5. En deuxième lieu, il ne ressort ni des termes de la décision attaquée, ni d'aucune autre pièce du dossier que le préfet de la Haute-Garonne n'aurait pas procédé à un examen réel et sérieux de sa situation avant de refuser de l'admettre au séjour. L'appréciation différente portée par l'intéressé sur sa situation ne saurait établir le défaut d'examen invoqué alors que la décision attaquée rappelle les éléments déterminants de sa situation. Il s'ensuit que le moyen tiré du défaut d'examen réel et sérieux doit être écarté.
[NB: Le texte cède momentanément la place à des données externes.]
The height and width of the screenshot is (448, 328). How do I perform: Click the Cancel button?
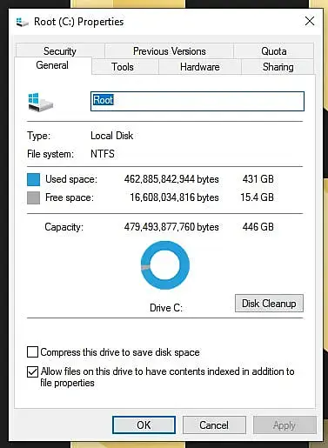[214, 425]
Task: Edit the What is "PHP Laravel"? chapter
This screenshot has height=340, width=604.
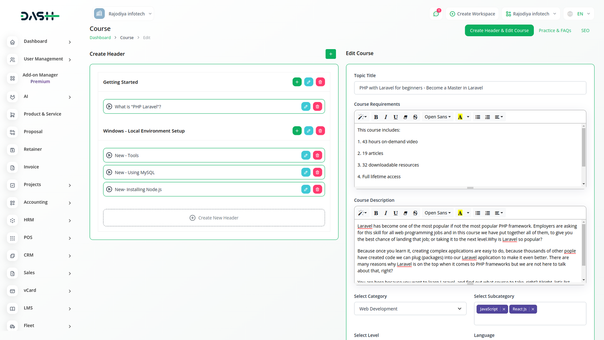Action: [x=306, y=107]
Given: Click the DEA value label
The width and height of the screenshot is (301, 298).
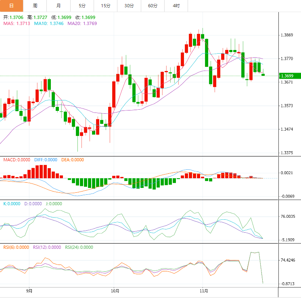Looking at the screenshot, I should tap(73, 160).
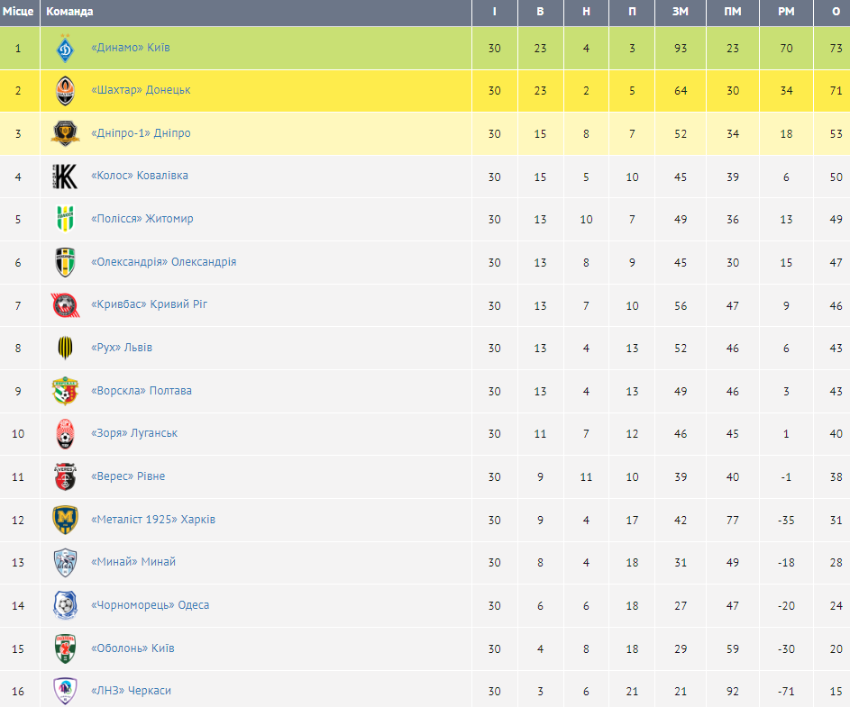The height and width of the screenshot is (707, 850).
Task: Click the «РМ» goal difference header
Action: click(786, 12)
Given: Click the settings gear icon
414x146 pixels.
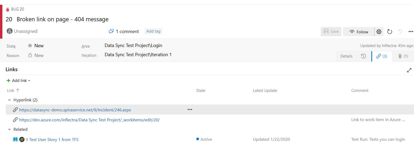Looking at the screenshot, I should pos(379,32).
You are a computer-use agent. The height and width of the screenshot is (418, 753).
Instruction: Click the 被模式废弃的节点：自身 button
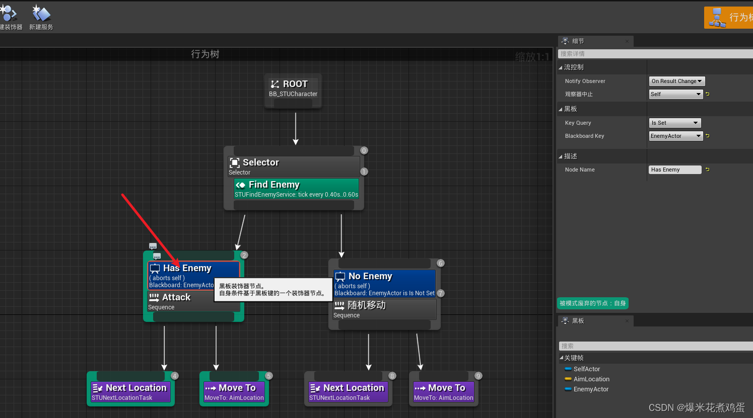point(593,303)
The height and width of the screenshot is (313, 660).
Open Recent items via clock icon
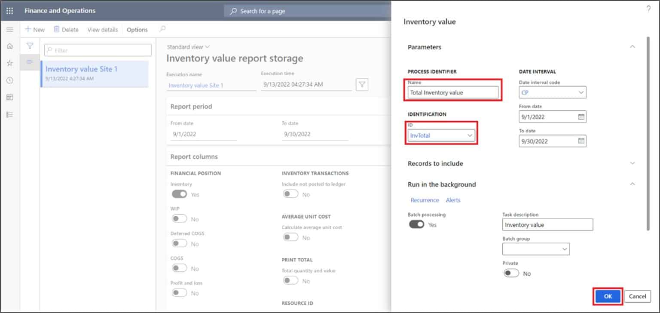point(9,80)
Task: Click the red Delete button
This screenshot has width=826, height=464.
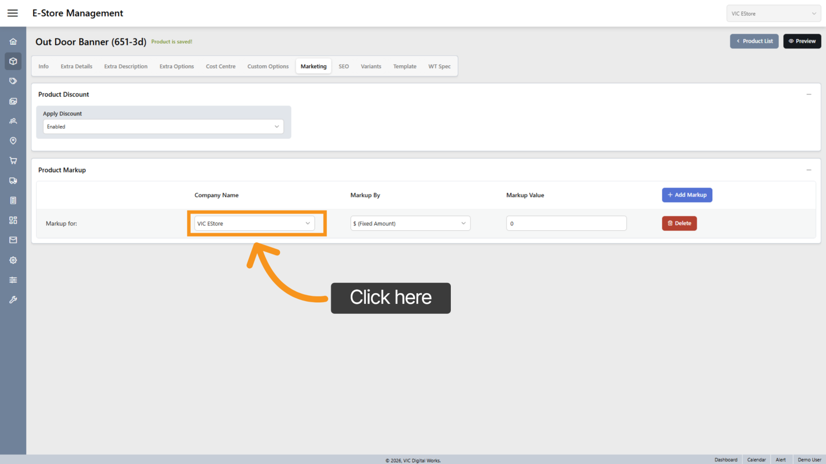Action: pyautogui.click(x=679, y=223)
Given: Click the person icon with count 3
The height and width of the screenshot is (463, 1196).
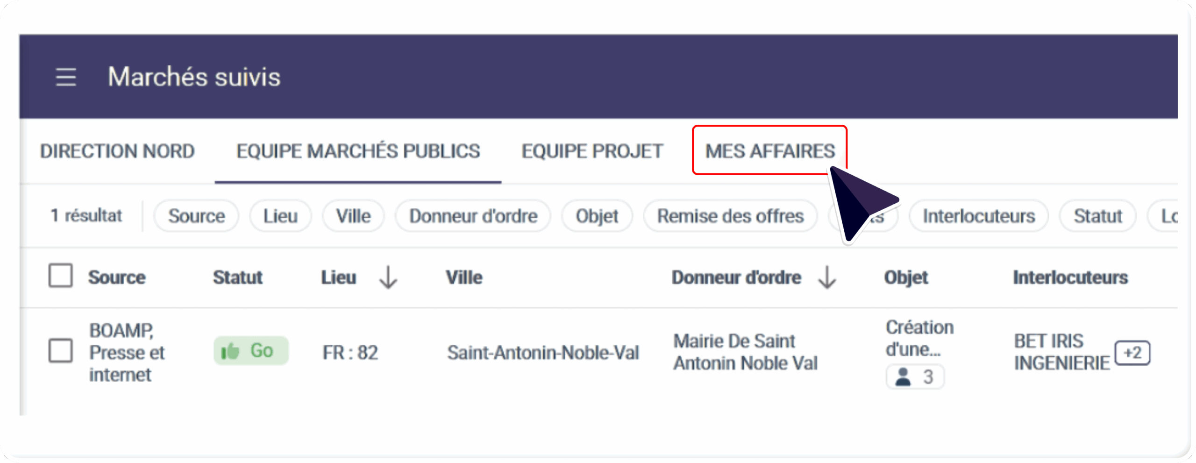Looking at the screenshot, I should tap(914, 377).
6. En troisième lieu, aux termes de l'article L. 435-1 du code de l'entrée et du séjour des étrangers et du droit d'asile : " / Lorsqu'elle envisage de refuser la demande d'admission exceptionnelle au séjour formée par un étranger qui justifie par tout moyen résider habituellement en France depuis plus de dix ans, l'autorité administrative est tenue de soumettre cette demande pour avis à la commission du titre de séjour prévue à l'article L. 432-14 ".
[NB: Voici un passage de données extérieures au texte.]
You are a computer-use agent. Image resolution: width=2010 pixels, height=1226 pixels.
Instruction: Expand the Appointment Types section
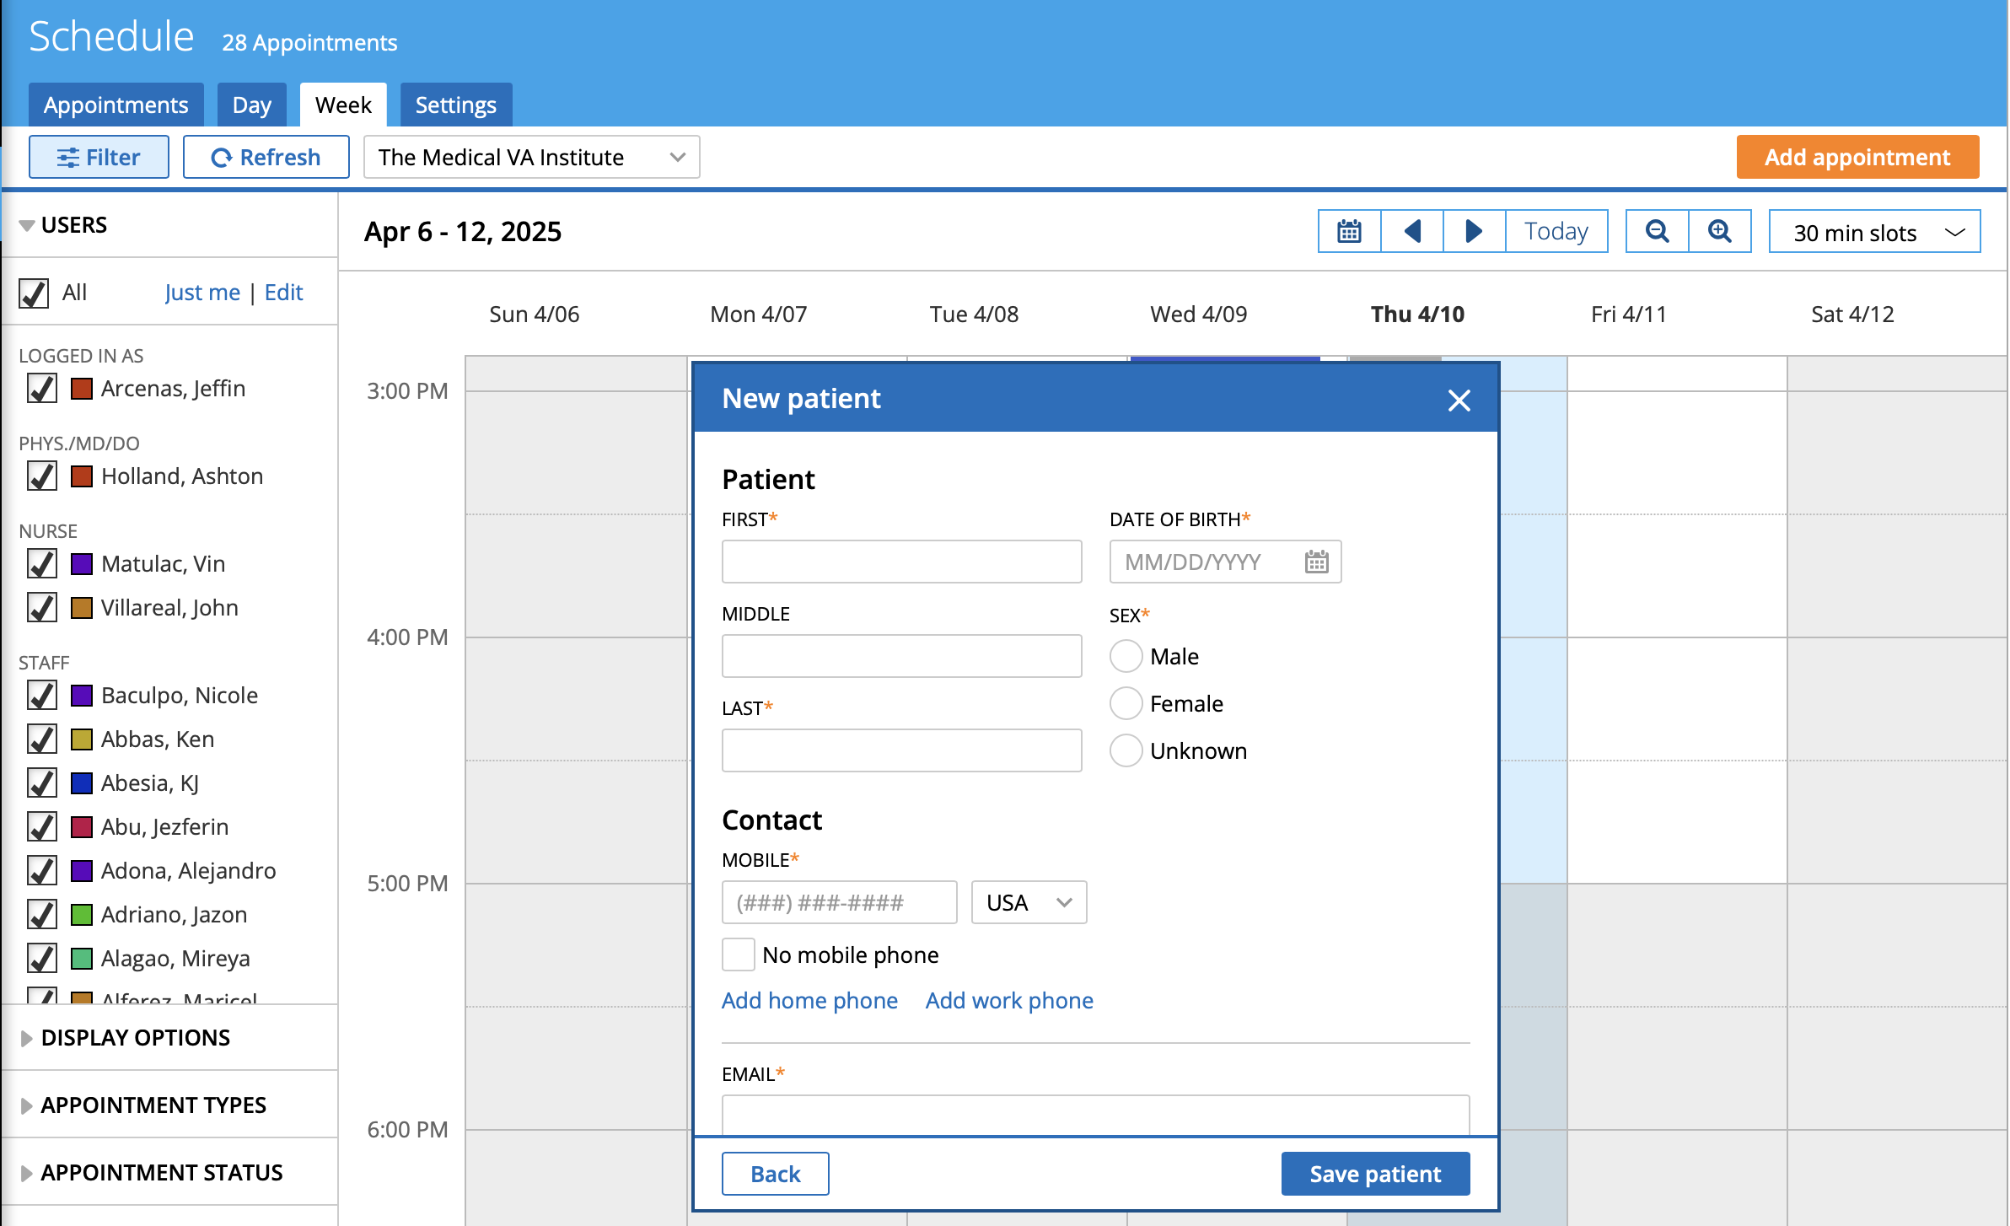pos(153,1105)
7. M. A soutient résider de façon continue sur le territoire français depuis plus de dix ans. Pour en justifier, il produit notamment ses livrets scolaires depuis la rentrée scolaire 2014, les justificatifs de ses inscriptions à l'université, diverses factures de fournisseur d'énergie, des relevés bancaires à compter de 2018, des récépissés des sommes qu'il a reçues du Maroc, une attestation relative à son engagement associatif et des attestations établies par son entourage amical. Il fournit également une licence de club d'athlétisme datée du 29 septembre 2013. Cependant, aucun de ces éléments n'est de nature à confirmer que M. A réside effectivement en France de façon continue depuis décembre 2013 comme il le soutient, mais uniquement à compter de septembre 2014. En outre, la seule circonstance qu'il disposait à cette époque d'un visa long séjour n'est pas non plus de nature à établir sa date d'entrée effective sur le territoire français. Dans ces conditions, il n'est pas fondé à soutenir qu'il remplirait la condition de durée de séjour posée par l'article L. 435-1 suscité qui impose à l'autorité administrative de saisir la commission du titre de séjour. Le moyen doit être écarté ainsi que, pour les mêmes motifs, celui tiré de l'existence d'une erreur de fait.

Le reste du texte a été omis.